In the literature the term “personalised nutrition” is defined in different ways as it seems that not rigorous definition is agreed. Nevertheless, the generic context is the following: nutritionists and doctors need to collect as much information as possible from the individual including his or her characteristics, habits, and health status. The information will then be processed by tailored algorithms and tools and the outcome is the development of targeted nutritional advice which can be delivered in the form of products (e.g. food supplements) and/or services, e.g. advanced food diaries and instruction delivering apps in our smart phones. In the end, the dietary factors of the individuals will be tailored based on recognised links between diseases (e.g. heart disease and diabetes), wellbeing and dietary patterns. This implies day-to-day interventions suited for each individual with clear health benefits.
What is a key point in the description above is the need to: (a) obtain a deep understanding the cause and effect and also the underlying mechanisms that connect the nutrients intake (diet) with the health status and wellbeing of the individuals and, (b) collect sufficient quantitate understanding (data) of the individual, data that can vary in a day-to-day basis but also during the day. And while the first point is at the focus of the scientific community, the collection of suitable data at a regular basis is at the core of technology advancements as well.
What kind of data and measurements does an effective personalised nutrition scheme utilizes? Nutrigenetics is definitely an important aspect, the way the genotype of the individual defines the link between diet and health status. Fortunately, this is an analysis that takes place once. In other cases, however, the measurements of interest are needed to be obtained at a regular basis. Metabolomics (measurements of metabolites) and microbiomics (taking measurements and characterizing the microbes in human gut) are important factors. The more effective a personalised nutrition scheme is, the more data and dimensions it needs to integrate.
The big question that arises is what would be the most efficient way to collect the needed data. Many of the biomarkers of interest are analysed in blood samples. Finger prick is perhaps the most painless way, nevertheless it involves the use of a needle to penetrate the skin of the fingertip. It is an unambiguous true that none like needles. But even if the blood samples are available, analysis typical involve the transferring to a well-equipped lab, the processing of the samples by trained personnel, the use of suitable equipment (sometimes heavy, costly, or even hard to find) and, of course, the waiting until the results are ready. All these factors prohibit the use of big data approaches for effective personalised nutrition schemes unless new equipment becomes available. An ideal tool might look as in the famous Star Trek movies. The tricorder is a handheld tool that operates from a small distance from the body (contact-less operation) and provides the user (the medical doctor) on a plethora of biomarkers of the patient in the blink of an eye. Before judging that this is clearly a fictional sci-fi instrument with no connection with reality, let’s first consider what technological advances has achieved already: the wearing of a watch that measures our blood pressure, heart rate or even recording a full electrocardiogram would seen as sci-fi 50 years ago, a tool that one can easily buy from a local store (or order through a telephone!).

**Raw data:**
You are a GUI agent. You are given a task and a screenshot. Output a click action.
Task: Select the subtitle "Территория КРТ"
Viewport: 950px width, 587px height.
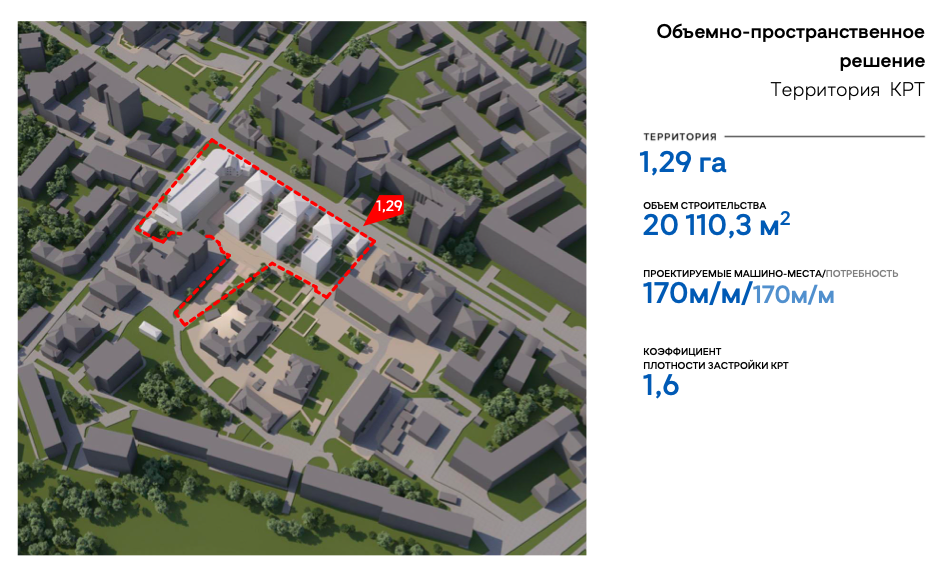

**Exercise instructions:** Continue the passage on personalized nutrition from the point where it stops. The data above are not needed.

**Result of this task:**
Figure 1. The famous Tricorder in the sci-fi movies Star Trek would be the ideal tool for fact-based personalised nutrition.
To develop the tricorder is something not foreseen in the near future, although a relevant prize was already announced few years ago (https://www.xprize.org/prizes/tricorder) . However, several research activities are heading towards this goal. Two of the most promising technologies currently available are laser-based spectroscopy and low-cost printed sensors. While each approach has its own merit, no technology alone can lead to the ultimate tool. The key to success is the combination of the most promising technologies in holistic approaches of ever-increasing impact. NUTRISHIELD incorporates some baby steps towards the tricorder of the future. One aspect is the significant enhancement of the laser-based measuring approaches tailoring novel laser technologies and the other is the effective combination of spectroscopy and printed electronics tools for analysis of body fluids (urine analysis).
Moreover, NUTRISHIELD goes beyond the typical blood and urine analysis. For the efficient gathering of data needed, another question to be asked is how we can measure the ongoing processes in the human body in a non-intrusive manner. And what is more a more convenient vehicle than the exhaled breath, a procedure very similar to the alcohol breath test widely conducted by the law enforcement authorities. More of the much promising NUTRISHIELD technologies are described in the numerous blogs available on the website of the project. What we need to keep in mind is that what the future holds is usually beyond our imagination. Is that the case, or perhaps sci-fi can indeed depict the future, given we are open to imagine it?